Work item A
Summarize the text below on Florida's limits on marking up clinical lab services in two sentences.
Work item B
According to the text below on Florida's limits on marking up clinical lab services, why can a lab's reduced fee to a provider or facility run afoul of the kickback ban? Answer in one to three sentences.
** Document section follows **
Licensed healthcare providers and facilities (including many drug and alcohol recovery businesses) who enter into arrangements with clinical labs to provide services to their patients and who then wish to charge more for those lab services will be very disappointed to learn about the restrictions under Florida law.
Section 456.054, Florida Statutes prohibits “kickbacks” and reads—
(1) As used in this section, the term “kickback” means a remuneration or payment, by or on behalf of a provider of health care services or items, to any person as an incentive or inducement to refer patients for past or future services or items, when the payment is not tax deductible as an ordinary and necessary expense.
(2) It is unlawful for any health care provider or any provider of health care services to offer, pay, solicit, or receive a kickback, directly or indirectly, overtly or covertly, in cash or in kind, for referring or soliciting patients.
(3) Violations of this section shall be considered patient brokering and shall be punishable as provided in s. 817.505.
The issue involved in a provider or facility charging more for lab services than they were charged by the lab itself is that the prohibition above applies to healthcare providers and “any provider of healthcare services.” Regulators may find any reduced fee by the lab to constitute a kickback in exchange for a volume of patient referrals.
A related issue has to do with Florida insurance laws that pertain to charging more for an item or service than the provider or facility was charged. For instance, if Lab 1 charges the provider/facility $10 for lab work, and the provider/facility charges an insurer $20, that can be found to constitute insurance fraud.
** End of Document section **
** Information supplied follows **
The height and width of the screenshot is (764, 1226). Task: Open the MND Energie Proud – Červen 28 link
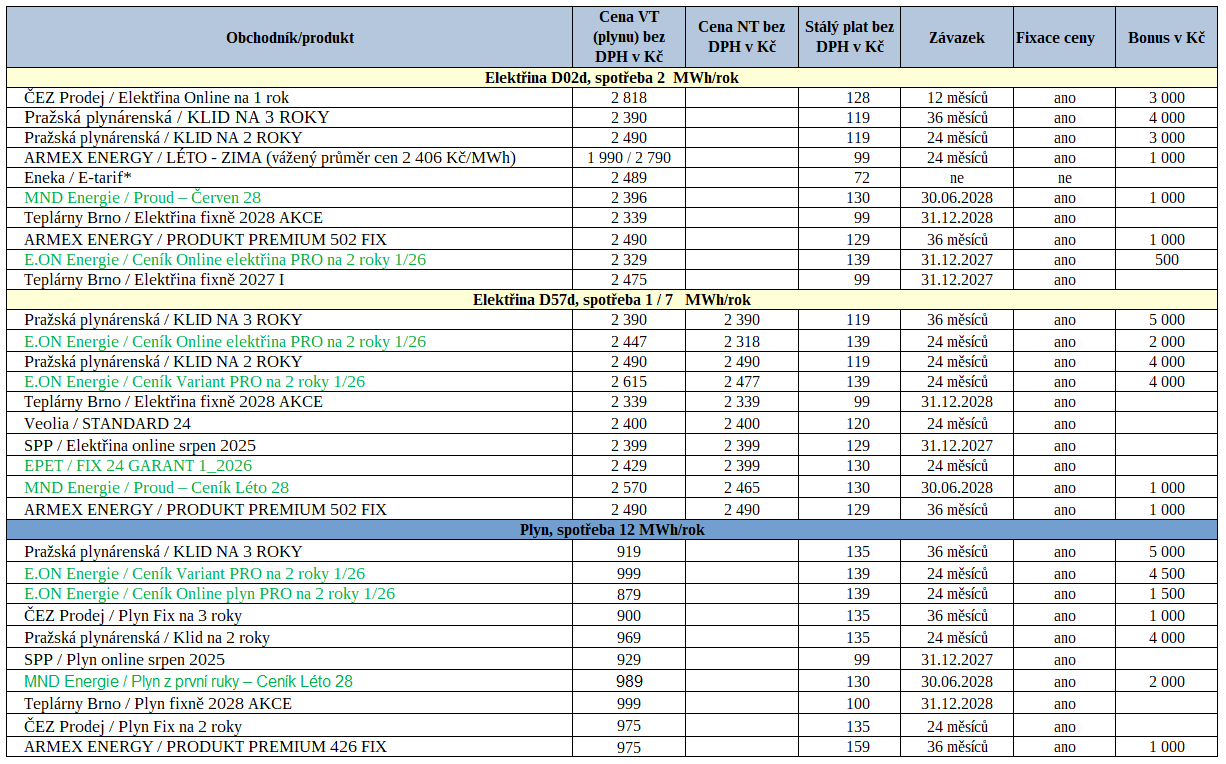point(142,198)
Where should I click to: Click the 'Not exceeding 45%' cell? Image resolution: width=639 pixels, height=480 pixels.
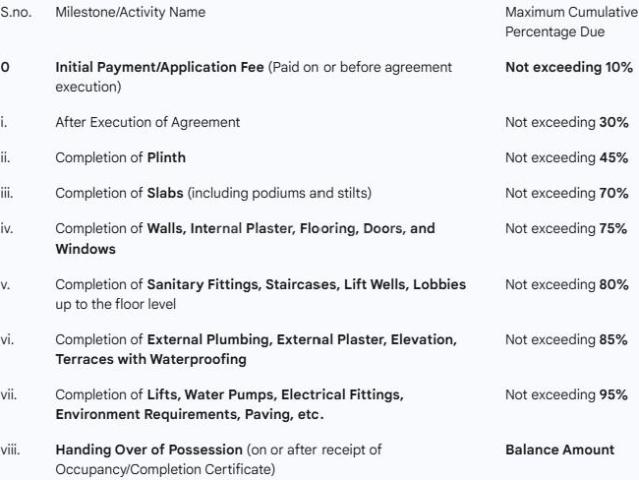[566, 157]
** End of Information supplied **
Written reply A
Licensed healthcare providers and facilities that arrange with clinical labs to serve their patients face restrictions under Florida law if they want to charge more for those lab services. Section 456.054, Florida Statutes, makes it unlawful to offer, pay, solicit, or receive a kickback for referring patients, and regulators may treat a reduced lab fee as such a kickback, while charging an insurer more than the provider or facility was charged can be found to be insurance fraud.

Written reply B
The prohibition in Section 456.054 applies to healthcare providers and to "any provider of healthcare services." Regulators may therefore find a reduced fee from the lab to be a kickback given in exchange for a volume of patient referrals.